Research from the past has already highlighted that the health disparities in the world, specifically the United States, has a connection with racist social policies and behaviors. In addition, the statistics on health have shown that black people or African Americans are at a higher risk of developing chronic health conditions including heart disease, hypertension, and diabetes in comparison with white people. Black women who reside in areas with high levels of racism are also more likely to give birth to weaker babies.
These concerns are particularly harmful to black teenagers and young adults since there has also been a surge in black suicidal rates. The recent research highlights that the most common problem faced by black adolescents upon having racist encounters is a lack of resources for seeking help especially when the racism occurs in the form of teasing.

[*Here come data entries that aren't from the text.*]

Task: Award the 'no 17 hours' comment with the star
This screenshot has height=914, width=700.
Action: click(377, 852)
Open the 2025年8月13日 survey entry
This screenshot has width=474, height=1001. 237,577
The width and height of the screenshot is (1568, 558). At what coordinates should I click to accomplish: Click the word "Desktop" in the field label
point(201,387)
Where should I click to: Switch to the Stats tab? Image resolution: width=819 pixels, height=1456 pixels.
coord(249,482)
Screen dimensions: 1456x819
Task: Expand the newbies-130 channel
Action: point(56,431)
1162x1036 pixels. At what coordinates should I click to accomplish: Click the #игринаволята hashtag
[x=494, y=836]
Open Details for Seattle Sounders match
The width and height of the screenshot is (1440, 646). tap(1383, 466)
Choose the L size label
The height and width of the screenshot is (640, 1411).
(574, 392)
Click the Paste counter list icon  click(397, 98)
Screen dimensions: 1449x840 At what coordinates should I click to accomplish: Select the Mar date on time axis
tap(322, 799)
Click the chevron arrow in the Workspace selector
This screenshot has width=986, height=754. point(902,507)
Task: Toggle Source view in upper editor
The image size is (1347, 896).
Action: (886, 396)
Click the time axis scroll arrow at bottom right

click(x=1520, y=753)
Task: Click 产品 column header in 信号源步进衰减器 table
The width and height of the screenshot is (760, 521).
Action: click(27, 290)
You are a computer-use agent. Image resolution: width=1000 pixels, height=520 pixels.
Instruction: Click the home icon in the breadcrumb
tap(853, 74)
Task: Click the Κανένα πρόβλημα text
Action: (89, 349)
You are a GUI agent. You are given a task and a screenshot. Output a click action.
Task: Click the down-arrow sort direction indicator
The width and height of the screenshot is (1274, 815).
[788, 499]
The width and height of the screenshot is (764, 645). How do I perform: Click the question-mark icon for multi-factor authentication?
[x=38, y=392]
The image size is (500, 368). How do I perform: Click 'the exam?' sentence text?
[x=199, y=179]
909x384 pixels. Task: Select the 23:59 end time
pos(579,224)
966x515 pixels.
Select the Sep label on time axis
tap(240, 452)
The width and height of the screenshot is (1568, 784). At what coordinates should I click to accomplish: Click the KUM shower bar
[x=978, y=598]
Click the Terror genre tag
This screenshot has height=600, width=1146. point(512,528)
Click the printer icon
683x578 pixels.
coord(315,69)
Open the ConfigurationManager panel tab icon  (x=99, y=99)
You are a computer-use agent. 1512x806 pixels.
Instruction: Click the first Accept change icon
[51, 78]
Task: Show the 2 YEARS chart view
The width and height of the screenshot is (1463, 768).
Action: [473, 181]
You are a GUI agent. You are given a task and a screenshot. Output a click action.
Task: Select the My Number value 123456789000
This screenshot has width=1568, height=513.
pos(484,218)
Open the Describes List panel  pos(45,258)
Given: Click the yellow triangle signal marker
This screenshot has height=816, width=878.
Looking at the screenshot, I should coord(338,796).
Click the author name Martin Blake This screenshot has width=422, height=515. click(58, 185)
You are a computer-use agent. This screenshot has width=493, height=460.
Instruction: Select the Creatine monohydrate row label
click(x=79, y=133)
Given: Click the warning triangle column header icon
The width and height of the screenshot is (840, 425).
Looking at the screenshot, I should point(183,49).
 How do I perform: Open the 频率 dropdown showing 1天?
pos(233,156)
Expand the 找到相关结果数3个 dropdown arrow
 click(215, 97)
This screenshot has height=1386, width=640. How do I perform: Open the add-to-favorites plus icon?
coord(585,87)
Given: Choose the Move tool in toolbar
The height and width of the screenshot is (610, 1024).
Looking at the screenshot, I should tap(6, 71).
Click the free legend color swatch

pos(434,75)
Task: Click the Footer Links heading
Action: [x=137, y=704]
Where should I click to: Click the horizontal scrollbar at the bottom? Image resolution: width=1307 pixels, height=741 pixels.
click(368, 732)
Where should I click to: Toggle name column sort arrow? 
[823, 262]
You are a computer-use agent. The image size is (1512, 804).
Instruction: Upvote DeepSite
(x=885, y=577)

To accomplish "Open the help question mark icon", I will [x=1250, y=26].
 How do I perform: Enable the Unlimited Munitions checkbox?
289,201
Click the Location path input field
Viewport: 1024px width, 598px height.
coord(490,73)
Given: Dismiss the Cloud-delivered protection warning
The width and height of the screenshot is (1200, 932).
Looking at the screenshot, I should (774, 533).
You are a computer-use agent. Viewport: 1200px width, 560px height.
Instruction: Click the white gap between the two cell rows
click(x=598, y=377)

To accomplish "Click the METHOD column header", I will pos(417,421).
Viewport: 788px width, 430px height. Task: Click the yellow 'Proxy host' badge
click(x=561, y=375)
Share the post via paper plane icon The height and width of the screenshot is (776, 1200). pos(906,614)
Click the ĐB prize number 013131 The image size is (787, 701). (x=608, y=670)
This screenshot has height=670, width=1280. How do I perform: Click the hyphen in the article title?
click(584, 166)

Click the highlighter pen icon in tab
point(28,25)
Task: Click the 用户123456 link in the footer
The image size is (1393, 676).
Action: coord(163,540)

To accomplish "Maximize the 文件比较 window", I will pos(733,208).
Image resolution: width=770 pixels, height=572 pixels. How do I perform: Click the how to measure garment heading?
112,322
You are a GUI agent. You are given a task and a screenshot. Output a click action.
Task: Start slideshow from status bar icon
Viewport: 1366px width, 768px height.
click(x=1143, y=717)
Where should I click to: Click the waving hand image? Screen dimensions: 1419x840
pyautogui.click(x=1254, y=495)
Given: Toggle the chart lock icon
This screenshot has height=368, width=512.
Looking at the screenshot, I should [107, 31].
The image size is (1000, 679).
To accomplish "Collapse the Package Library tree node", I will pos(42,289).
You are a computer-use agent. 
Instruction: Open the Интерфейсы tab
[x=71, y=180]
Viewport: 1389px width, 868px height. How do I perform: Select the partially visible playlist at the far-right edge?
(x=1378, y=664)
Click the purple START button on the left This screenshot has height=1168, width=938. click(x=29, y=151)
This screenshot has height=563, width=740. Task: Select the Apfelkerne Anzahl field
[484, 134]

Racial teasing or racism in humor is the most prevalent form of racism, especially in schools. The research also showed that another common source of racism in black teens came from the internet where people were not likely to face the consequences they would normally. This secondhand exposure particularly impacted black teens.
The CEO of Life First Therapy in Mount Airy, Holly Sawyer, says that such a problem can only be tackled by providing mental health resources, especially at schools. This may help the children from black and other racial minority groups in expressing their feelings and seeking help for potential mental health issues.